“A giant is about to depart, leaving political pygmies to divide his cloak and squabble about who is the rightful heir. The media will be wall to wall with plaudits, the world will groan with grief.”
I wrote those words in a column some five months ago, as Nelson Rolihlala Mandela lay in a Pretoria hospital, slowly slipping away from us. And so it now has come to pass, as we all expected.
This is a death that arrived as no surprise. For years, as he aged, we fretted about its inevitability and feared for its consequences. As he drifted in and out of consciousness in that intensive care unit, we recoiled at its imminence. When he went home, we all knew that the end was near.
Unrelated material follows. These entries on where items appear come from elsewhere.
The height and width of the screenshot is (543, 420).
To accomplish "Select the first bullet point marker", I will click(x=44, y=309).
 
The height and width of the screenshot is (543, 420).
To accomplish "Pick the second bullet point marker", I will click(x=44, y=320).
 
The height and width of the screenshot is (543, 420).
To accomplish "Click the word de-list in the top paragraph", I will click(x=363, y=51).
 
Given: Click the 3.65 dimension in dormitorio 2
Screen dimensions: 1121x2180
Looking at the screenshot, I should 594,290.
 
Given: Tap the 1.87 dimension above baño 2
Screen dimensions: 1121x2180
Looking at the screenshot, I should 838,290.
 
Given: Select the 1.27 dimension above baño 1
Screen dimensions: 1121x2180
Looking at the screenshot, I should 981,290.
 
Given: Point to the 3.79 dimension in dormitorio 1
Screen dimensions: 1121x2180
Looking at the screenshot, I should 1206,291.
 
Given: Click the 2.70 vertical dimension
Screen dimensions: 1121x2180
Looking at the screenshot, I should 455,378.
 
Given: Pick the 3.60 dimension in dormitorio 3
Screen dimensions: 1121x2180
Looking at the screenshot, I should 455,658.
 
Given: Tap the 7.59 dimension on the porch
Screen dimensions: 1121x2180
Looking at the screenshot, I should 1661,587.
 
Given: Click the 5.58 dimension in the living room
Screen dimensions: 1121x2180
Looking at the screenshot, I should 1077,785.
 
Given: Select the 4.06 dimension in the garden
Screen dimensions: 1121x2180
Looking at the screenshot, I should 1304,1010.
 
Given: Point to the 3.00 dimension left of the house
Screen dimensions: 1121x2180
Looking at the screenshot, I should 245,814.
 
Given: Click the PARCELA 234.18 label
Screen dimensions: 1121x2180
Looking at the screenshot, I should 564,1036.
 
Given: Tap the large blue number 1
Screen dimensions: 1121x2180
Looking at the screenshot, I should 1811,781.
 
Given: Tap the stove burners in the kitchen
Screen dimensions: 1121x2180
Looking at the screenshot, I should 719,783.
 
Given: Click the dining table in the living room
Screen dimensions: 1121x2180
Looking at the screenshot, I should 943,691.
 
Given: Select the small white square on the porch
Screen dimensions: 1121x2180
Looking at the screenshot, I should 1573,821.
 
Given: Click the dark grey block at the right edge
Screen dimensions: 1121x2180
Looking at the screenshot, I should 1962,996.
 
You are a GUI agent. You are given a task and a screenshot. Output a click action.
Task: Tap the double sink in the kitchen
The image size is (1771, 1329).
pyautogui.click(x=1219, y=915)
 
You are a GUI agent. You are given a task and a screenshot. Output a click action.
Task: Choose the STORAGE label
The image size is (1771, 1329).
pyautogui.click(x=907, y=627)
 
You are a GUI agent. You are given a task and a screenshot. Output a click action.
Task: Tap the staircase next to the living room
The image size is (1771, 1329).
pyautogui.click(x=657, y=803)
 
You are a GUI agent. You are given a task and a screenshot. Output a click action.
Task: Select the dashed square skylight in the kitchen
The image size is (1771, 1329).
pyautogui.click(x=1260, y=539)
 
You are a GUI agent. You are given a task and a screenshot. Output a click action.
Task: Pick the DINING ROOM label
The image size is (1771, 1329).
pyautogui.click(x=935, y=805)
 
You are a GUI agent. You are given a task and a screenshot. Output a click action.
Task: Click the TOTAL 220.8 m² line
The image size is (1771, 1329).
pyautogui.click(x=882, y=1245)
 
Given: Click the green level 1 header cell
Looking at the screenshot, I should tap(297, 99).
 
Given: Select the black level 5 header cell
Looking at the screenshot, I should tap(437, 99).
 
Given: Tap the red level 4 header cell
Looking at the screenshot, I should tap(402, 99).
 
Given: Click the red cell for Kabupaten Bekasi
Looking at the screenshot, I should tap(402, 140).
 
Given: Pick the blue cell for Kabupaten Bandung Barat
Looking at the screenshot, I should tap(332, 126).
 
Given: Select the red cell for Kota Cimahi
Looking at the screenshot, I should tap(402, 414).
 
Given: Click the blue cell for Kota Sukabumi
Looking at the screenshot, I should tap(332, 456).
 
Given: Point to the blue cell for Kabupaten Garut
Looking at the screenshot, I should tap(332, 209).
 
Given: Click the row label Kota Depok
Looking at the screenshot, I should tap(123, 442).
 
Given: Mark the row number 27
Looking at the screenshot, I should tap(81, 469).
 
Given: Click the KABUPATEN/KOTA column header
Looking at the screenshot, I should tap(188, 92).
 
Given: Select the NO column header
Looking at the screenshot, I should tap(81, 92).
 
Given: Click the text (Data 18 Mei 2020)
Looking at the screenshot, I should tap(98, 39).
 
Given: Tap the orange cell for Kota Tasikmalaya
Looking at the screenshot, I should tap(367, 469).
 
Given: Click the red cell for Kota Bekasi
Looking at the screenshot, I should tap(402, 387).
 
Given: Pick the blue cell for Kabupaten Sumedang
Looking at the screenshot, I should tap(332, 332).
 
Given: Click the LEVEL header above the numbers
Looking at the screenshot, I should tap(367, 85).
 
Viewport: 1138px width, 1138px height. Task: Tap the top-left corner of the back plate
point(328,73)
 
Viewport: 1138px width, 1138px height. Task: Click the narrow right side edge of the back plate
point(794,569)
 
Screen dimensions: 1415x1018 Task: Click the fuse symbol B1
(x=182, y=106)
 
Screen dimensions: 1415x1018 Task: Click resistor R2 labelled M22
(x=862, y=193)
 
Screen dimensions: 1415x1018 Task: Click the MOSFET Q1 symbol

Yet still, when it came it felt like a body blow. And as it is with the death of anyone we cherish, it has been a roller-coaster of love, regret, fear and sometimes comedy.
Broadcaster Kate Turkington captured our helplessness in the face of the enormity of his absence, with a tweet about the response of a six-year-old to the news. “Who,” the child asked, “will look after the world now?”
Whatever his failings — and he readily acknowledged that he had many — Mandela really did seem to look after not only South Africa, but the world. As the British sculptor Deborah Mo tweeted in the early hours after Mandela’s death, and the sentiments have been echoed in various iterations since, “We are all orphans now.”
There are some who will find this world-wide outpouring of grief and adulation excessive and false. It was RW Johnson, the political commentator and London Sunday Times journalist, who warned at the end of Mandela’s first and only term as SA’s president, in 1999, against the “cult of Mandela”.
He argued that this craving on the part of the world’s for a “true black superhero” was a futile attempt to find an antidote to the many failures of Africa. “The need for the black superhero is too overwhelming for any criticism to stick and the fortitude of those years in jail trumps all other considerations.”
There are similar counter-notes, although very much in the minority at the moment, which are already being struck on the social media sites. From the white right it revolves around revulsion over Mandela being a “terrorist” and a communist. From the black nationalists it revolves around him having “sold out” the black man in a foolish compromise with white interests.
There can also be no doubt that the historical revisionists will soon be in full cry. We will be reminded of Mandela’s failings: that his political legacy is nugatory and already tarnished; that as president he was administratively ineffectual; and that by ignoring both Aids and corruption when these diseases were just beginning to seed, he bequeathed to the nation twin plagues that are still ravaging SA.
There is some truth in all of those criticisms, although it is historically far too early to be definitive about the true heft of his political achievements. But even if the critics were entirely true, it would not much matter.
For there is occasionally the rare statesman whose contribution is not a checked-off list of manifesto promises. Instead their contribution lies in an ability to shape and articulate a nation’s finest instincts at a critical juncture.
John F Kennedy did so for the United States, despite his brief tenure as president and his manifest personal failings. Winston Churchill, in the darkest hours of the Second World War, did so for Britain. And, on a much greater scale, that is what Mandela has done for South Africa and much of the world.
He reminded us that we have a choice of whether to be good or evil, to build or destroy. He demonstrated not that he was a “black superhero”, but how the ordinary man and woman of whatever race, can choose to act with nobility, humility and courage.
Mandela is loved not only because he was exceptional but because he made it possible for us to be exceptional.